The Wölfli Family at Table," 1909

Adolf Wölfli
"The St.Adolf-Cathedral
in Band-Wand", 1910

Adolf Wölfli
"Rosalia Walther, Owner of the Grand-
Hotel on Mount Neveranger," 1911
Wölfli quite clearly assumed that his Book would be printed as a facsimile edition, and therefore, he treated each page as a graphic unit. Even the pages without illustrations are articulated in graphic terms. Their most important element is the even rhythmic flow of the continuous penmanship. The letters are formed and joined in a ponderous yet energetic manner. Single letters or words are made to stand out by enlargement or by the use of color. From 1910 on, the script becomes larger and, occasionally, passages or single lines are executed in color. Sometimes by stretching out individual words over a whole page through syllable repetition and letter serialization, Wölfli produces strong visual accents. The fascination of the illustrations in Wölfli's narrative work does not arise only from the individual drawings; as one leafs through the Books, one is captivated by the eccentric interweaving of text and imagery. The illustrations in the Books are intrinsic formal and narrative constituents of the continuous text, inseparable from the whole, and interwoven with the text in many ways: as ornamental borders, vignettes, margin decorations, small self-sufficient compositions, and even whole-page illustrations.

The eight Books of “From the Cradle to the Grave” contain a total of 752 illustrations drawn on newsprint in lead or colored pencil or oil crayon. They are not evenly distributed over the 2,970 pages of the Books. The largest portion of the drawings, done in 1910 and 1911, are bound in a tight sequence into Book 4. Wölfli drew many of the whole-page illustrations on large sheets, of approximately 100 x 75 cm and occasionally on even larger sheets, which he folded several times and inserted into the Book; these were similar to the panorama pictures popular at the time.
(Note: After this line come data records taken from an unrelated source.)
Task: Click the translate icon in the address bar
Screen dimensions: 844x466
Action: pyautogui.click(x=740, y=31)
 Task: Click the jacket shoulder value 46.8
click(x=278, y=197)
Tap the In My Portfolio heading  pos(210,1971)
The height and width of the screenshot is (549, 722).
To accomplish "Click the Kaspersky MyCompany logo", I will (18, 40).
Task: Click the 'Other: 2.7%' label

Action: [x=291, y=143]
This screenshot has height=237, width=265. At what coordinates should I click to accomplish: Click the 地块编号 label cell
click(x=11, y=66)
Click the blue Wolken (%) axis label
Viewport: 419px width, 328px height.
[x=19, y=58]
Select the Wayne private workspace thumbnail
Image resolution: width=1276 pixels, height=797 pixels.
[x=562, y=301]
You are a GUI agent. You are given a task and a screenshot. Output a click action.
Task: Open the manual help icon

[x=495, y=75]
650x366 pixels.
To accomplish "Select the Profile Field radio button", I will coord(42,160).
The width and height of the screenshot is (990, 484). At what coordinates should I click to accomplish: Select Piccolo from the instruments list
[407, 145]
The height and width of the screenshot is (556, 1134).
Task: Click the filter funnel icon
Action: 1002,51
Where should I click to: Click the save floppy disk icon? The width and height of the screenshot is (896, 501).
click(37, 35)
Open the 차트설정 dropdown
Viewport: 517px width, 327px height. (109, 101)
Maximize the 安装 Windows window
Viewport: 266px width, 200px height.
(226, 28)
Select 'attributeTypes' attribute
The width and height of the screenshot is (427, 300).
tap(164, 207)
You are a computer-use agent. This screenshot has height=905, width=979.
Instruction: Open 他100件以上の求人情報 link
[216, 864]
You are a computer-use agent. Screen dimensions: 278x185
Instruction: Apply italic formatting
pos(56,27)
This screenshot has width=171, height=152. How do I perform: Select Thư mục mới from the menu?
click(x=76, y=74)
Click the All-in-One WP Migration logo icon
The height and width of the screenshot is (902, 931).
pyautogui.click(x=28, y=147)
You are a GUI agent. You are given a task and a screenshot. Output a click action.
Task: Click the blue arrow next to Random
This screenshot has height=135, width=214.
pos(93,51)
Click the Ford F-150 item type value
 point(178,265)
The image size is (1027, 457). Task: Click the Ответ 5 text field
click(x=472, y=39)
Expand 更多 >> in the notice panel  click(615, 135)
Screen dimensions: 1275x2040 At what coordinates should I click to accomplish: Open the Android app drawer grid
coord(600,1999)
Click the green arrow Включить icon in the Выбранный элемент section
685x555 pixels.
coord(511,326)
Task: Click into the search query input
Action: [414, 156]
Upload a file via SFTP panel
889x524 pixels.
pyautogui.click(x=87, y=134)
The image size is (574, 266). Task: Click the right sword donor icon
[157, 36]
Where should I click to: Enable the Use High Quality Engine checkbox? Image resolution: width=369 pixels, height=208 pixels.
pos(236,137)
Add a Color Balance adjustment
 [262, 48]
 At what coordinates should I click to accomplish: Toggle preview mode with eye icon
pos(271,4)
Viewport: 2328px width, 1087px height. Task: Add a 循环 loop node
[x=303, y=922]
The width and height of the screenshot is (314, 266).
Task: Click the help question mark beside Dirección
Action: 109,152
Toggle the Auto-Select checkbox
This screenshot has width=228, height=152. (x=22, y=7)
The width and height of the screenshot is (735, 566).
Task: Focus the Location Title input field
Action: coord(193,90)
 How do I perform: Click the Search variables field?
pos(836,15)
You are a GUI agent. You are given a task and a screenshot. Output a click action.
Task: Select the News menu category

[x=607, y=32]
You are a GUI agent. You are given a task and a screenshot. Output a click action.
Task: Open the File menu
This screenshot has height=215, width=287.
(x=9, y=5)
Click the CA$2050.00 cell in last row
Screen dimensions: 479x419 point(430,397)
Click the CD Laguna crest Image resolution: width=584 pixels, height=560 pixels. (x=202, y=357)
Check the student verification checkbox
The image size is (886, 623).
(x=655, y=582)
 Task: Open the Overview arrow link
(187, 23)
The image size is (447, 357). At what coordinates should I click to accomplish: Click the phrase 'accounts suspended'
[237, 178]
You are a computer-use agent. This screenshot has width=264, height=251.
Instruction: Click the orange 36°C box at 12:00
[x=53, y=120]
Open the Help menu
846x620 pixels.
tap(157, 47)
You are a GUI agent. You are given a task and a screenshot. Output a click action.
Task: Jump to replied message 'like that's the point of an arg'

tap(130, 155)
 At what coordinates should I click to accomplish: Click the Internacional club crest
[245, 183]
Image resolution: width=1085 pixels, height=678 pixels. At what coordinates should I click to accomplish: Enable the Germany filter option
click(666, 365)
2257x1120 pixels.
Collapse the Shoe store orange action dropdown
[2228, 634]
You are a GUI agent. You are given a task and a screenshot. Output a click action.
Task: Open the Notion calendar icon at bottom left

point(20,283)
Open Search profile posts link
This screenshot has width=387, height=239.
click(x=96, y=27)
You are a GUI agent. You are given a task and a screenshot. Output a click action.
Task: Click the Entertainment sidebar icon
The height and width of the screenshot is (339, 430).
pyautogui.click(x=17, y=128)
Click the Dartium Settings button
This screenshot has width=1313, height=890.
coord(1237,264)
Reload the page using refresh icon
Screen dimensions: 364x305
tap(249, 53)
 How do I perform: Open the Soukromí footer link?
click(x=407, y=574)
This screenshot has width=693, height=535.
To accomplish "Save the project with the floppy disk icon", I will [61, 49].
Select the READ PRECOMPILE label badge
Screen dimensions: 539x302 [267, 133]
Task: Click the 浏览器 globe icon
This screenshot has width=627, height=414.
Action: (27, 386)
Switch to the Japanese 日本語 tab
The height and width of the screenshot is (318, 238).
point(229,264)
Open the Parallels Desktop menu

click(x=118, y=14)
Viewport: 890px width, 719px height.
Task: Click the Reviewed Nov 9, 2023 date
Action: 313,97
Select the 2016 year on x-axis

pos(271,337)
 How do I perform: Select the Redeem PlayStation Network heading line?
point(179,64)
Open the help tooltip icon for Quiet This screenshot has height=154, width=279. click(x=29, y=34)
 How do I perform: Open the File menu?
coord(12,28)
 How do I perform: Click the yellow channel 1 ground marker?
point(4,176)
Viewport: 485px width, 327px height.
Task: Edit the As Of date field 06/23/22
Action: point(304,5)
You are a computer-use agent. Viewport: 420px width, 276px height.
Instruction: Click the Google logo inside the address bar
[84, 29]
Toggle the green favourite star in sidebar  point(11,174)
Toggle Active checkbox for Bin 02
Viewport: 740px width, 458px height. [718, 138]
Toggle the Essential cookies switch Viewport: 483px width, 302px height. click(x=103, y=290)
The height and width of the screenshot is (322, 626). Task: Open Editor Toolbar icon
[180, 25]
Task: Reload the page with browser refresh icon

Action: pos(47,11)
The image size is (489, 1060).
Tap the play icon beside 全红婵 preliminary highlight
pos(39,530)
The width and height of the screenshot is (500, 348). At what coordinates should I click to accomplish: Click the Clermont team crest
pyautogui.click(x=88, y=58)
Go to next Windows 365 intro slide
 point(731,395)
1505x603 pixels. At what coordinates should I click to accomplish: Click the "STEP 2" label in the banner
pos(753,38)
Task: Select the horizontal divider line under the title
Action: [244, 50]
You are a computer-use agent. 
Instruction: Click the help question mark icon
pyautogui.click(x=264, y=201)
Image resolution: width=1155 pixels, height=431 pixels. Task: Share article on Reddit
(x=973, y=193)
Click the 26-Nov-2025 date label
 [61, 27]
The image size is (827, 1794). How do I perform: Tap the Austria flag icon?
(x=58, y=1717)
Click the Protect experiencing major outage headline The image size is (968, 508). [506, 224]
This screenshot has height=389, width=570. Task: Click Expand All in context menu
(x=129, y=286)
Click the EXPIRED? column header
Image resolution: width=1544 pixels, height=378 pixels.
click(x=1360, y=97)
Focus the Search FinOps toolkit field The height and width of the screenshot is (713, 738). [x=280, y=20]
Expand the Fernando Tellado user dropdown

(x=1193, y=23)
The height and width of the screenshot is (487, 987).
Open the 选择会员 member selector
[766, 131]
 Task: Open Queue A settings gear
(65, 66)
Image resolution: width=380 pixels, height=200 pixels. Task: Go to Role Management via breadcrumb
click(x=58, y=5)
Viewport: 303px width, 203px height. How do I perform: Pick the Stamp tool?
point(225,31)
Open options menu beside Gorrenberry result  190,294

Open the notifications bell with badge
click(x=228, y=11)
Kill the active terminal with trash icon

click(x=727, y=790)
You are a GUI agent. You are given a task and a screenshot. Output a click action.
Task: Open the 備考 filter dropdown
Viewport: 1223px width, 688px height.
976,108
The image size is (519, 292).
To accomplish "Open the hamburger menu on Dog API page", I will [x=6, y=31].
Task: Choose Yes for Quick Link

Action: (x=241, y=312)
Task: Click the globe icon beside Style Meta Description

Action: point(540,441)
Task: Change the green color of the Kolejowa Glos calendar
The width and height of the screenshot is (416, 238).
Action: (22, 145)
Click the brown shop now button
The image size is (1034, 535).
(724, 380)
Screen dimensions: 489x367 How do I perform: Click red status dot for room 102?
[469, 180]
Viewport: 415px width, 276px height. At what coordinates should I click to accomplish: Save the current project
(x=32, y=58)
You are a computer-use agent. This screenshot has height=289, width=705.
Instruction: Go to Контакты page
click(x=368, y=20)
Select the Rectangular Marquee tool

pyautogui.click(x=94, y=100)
From 1908 on, Wölfli developed the most important motif of his formal vocabulary, the little bird (Vögeli), into its definitive form. The bodies of the birds are longish tubular shapes, with two feet in front. On the head is a point and an elongated oval mark shaped like a semicolon; the first could be an eye, the second, an ear (or mouth). These primal shapes with an eye, an ear, and a mouth can be read as hallucinatory emblems. They are also building blocks, fillers or symbols and serial elements that can be used to form larger figures. From 1908 till 1930, they occur in every one of Wölfli's pictures. They serve as a counterweight to the faces in Wölfli's work, which are marked by the impassivity and gravity of graven images. Drawn only in outline or filled with color, the bird appears coy and animated, standing still or flying, seemingly protective--never threatening--expressing excitation and sometimes danger. Very often the bird's body is filled with musical notes or interlocking bricks thus animating the brick wall and at the same time deanimalizing the bird by materializing the building.
The whole-page illustrations with figurative compositions, labyrinthine buildings, eccentric landscapes, and city maps or mandala compositions refer to the content of the story. In the figurative pictures, Wölfli portrays his relatives and friends, as well as princesses, princes, and kings whom he meets on his travels, while consistently representing himself as the child Doufi. The figures are shown in individual and group portraits, in their daily life, dancing at festivities, in love embraces, and in scenes of sexual intercourse.

In spite of Wölfli's frequent descriptions of automatic clocks or mechanical objects, we find no representations of human figures composed of machine components (frequent in drawings by schizohrenics). There are, however many illustrations of anthropomorphic changes in vegetable beings, which are shown as "intelligent," "laughing," "flying," or "talking" flowers and fruits. For Wölfli, the flower motif is generally an image of female beauty. Flowers have girls' faces, and, for the most part, portray princesses. This simultaneous occurrence of "a catastrophe and an idyll" can be seen, for instance, in "Herdsman's Rose of Australia: Organs of Speech," in which the aura around the face (--the mezza-luna) of the Rose Princess is a knife. The petals of the flower around her head are arched windows in the first row and are transformed into barred prison windows in the second and third rows.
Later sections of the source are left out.